Collected data entries:
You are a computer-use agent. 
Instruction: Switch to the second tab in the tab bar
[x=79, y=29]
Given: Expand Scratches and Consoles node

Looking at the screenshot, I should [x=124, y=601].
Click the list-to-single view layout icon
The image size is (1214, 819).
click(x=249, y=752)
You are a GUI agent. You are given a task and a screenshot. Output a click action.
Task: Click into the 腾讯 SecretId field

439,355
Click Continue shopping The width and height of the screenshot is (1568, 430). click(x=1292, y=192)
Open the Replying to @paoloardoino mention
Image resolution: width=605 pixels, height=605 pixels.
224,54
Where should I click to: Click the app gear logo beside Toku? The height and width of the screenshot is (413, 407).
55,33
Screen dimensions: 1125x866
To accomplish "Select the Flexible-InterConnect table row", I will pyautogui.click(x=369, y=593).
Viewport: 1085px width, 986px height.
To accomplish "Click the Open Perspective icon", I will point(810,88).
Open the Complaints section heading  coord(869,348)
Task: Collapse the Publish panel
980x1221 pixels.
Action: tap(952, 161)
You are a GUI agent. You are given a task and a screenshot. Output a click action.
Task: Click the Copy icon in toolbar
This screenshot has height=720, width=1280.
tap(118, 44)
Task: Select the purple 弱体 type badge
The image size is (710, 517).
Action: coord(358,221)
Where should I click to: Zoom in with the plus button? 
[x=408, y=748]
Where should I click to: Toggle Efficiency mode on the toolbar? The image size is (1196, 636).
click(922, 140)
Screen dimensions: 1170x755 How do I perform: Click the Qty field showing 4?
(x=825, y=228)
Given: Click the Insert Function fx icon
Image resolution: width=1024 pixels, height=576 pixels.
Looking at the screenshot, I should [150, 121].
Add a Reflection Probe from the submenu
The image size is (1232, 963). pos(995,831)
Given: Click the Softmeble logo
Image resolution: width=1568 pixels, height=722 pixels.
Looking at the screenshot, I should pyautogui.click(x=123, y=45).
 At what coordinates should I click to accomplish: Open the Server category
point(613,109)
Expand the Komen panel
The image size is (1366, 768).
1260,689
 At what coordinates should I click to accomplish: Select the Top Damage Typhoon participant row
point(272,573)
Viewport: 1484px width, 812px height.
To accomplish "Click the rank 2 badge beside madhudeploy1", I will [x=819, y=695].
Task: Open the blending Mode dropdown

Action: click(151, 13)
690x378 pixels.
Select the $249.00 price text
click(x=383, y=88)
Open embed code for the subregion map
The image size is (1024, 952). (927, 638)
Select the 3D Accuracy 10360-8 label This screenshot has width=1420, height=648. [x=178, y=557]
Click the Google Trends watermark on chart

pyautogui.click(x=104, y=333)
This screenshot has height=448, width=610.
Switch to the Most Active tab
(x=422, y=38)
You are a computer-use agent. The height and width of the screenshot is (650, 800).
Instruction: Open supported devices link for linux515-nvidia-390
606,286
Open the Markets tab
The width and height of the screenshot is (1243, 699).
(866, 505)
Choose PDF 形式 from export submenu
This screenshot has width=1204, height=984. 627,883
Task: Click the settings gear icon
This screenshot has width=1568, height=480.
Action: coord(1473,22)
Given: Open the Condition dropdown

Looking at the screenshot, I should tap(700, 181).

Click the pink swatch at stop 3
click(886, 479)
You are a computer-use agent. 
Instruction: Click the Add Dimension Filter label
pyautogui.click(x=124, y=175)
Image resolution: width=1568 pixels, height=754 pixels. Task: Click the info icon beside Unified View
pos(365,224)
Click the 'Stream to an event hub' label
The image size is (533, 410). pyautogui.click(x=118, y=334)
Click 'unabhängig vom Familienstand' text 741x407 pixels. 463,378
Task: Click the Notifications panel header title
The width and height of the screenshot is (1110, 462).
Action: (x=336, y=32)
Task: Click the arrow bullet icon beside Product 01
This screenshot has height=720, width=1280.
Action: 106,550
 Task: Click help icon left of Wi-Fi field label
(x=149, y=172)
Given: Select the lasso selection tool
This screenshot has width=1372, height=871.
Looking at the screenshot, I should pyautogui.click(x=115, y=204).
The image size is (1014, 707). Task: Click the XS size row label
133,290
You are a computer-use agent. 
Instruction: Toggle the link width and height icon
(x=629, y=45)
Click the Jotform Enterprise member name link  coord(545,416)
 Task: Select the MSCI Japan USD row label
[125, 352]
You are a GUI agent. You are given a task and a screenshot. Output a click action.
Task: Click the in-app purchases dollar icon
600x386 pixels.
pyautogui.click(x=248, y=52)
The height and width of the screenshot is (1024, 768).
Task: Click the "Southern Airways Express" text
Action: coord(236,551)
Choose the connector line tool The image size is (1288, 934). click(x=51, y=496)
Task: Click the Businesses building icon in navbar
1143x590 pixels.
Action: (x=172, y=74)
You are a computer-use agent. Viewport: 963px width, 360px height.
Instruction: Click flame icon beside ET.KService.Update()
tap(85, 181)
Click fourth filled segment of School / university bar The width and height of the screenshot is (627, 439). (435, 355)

WHAT THE TASK ASKS: Reproduce each record exactly as written above.

EXPECTED ANSWER:
You are a computer-use agent. 
Instruction: Switch to the second tab in the tab bar
[x=79, y=29]
Given: Expand Scratches and Consoles node

Looking at the screenshot, I should [x=124, y=601].
Click the list-to-single view layout icon
The image size is (1214, 819).
click(x=249, y=752)
You are a GUI agent. You are given a task and a screenshot. Output a click action.
Task: Click into the 腾讯 SecretId field

439,355
Click Continue shopping The width and height of the screenshot is (1568, 430). click(x=1292, y=192)
Open the Replying to @paoloardoino mention
Image resolution: width=605 pixels, height=605 pixels.
224,54
Where should I click to: Click the app gear logo beside Toku? The height and width of the screenshot is (413, 407).
55,33
Screen dimensions: 1125x866
To accomplish "Select the Flexible-InterConnect table row", I will pyautogui.click(x=369, y=593).
Viewport: 1085px width, 986px height.
To accomplish "Click the Open Perspective icon", I will point(810,88).
Open the Complaints section heading  coord(869,348)
Task: Collapse the Publish panel
980x1221 pixels.
Action: tap(952, 161)
You are a GUI agent. You are given a task and a screenshot. Output a click action.
Task: Click the Copy icon in toolbar
This screenshot has height=720, width=1280.
tap(118, 44)
Task: Select the purple 弱体 type badge
The image size is (710, 517).
Action: coord(358,221)
Where should I click to: Zoom in with the plus button? 
[x=408, y=748]
Where should I click to: Toggle Efficiency mode on the toolbar? The image size is (1196, 636).
click(922, 140)
Screen dimensions: 1170x755 How do I perform: Click the Qty field showing 4?
(x=825, y=228)
Given: Click the Insert Function fx icon
Image resolution: width=1024 pixels, height=576 pixels.
Looking at the screenshot, I should [150, 121].
Add a Reflection Probe from the submenu
The image size is (1232, 963). pos(995,831)
Given: Click the Softmeble logo
Image resolution: width=1568 pixels, height=722 pixels.
Looking at the screenshot, I should pyautogui.click(x=123, y=45).
 At what coordinates should I click to accomplish: Open the Server category
point(613,109)
Expand the Komen panel
The image size is (1366, 768).
1260,689
 At what coordinates should I click to accomplish: Select the Top Damage Typhoon participant row
point(272,573)
Viewport: 1484px width, 812px height.
To accomplish "Click the rank 2 badge beside madhudeploy1", I will [x=819, y=695].
Task: Open the blending Mode dropdown

Action: click(151, 13)
690x378 pixels.
Select the $249.00 price text
click(x=383, y=88)
Open embed code for the subregion map
The image size is (1024, 952). (927, 638)
Select the 3D Accuracy 10360-8 label This screenshot has width=1420, height=648. [x=178, y=557]
Click the Google Trends watermark on chart

pyautogui.click(x=104, y=333)
This screenshot has height=448, width=610.
Switch to the Most Active tab
(x=422, y=38)
You are a computer-use agent. The height and width of the screenshot is (650, 800).
Instruction: Open supported devices link for linux515-nvidia-390
606,286
Open the Markets tab
The width and height of the screenshot is (1243, 699).
(866, 505)
Choose PDF 形式 from export submenu
This screenshot has width=1204, height=984. 627,883
Task: Click the settings gear icon
This screenshot has width=1568, height=480.
Action: coord(1473,22)
Given: Open the Condition dropdown

Looking at the screenshot, I should tap(700, 181).

Click the pink swatch at stop 3
click(886, 479)
You are a computer-use agent. 
Instruction: Click the Add Dimension Filter label
pyautogui.click(x=124, y=175)
Image resolution: width=1568 pixels, height=754 pixels. Task: Click the info icon beside Unified View
pos(365,224)
Click the 'Stream to an event hub' label
The image size is (533, 410). pyautogui.click(x=118, y=334)
Click 'unabhängig vom Familienstand' text 741x407 pixels. 463,378
Task: Click the Notifications panel header title
The width and height of the screenshot is (1110, 462).
Action: (x=336, y=32)
Task: Click the arrow bullet icon beside Product 01
This screenshot has height=720, width=1280.
Action: 106,550
 Task: Click help icon left of Wi-Fi field label
(x=149, y=172)
Given: Select the lasso selection tool
This screenshot has width=1372, height=871.
Looking at the screenshot, I should pyautogui.click(x=115, y=204).
The image size is (1014, 707). Task: Click the XS size row label
133,290
You are a computer-use agent. 
Instruction: Toggle the link width and height icon
(x=629, y=45)
Click the Jotform Enterprise member name link  coord(545,416)
 Task: Select the MSCI Japan USD row label
[125, 352]
You are a GUI agent. You are given a task and a screenshot. Output a click action.
Task: Click the in-app purchases dollar icon
600x386 pixels.
pyautogui.click(x=248, y=52)
The height and width of the screenshot is (1024, 768).
Task: Click the "Southern Airways Express" text
Action: coord(236,551)
Choose the connector line tool The image size is (1288, 934). click(x=51, y=496)
Task: Click the Businesses building icon in navbar
1143x590 pixels.
Action: (x=172, y=74)
You are a computer-use agent. Viewport: 963px width, 360px height.
Instruction: Click flame icon beside ET.KService.Update()
tap(85, 181)
Click fourth filled segment of School / university bar The width and height of the screenshot is (627, 439). (435, 355)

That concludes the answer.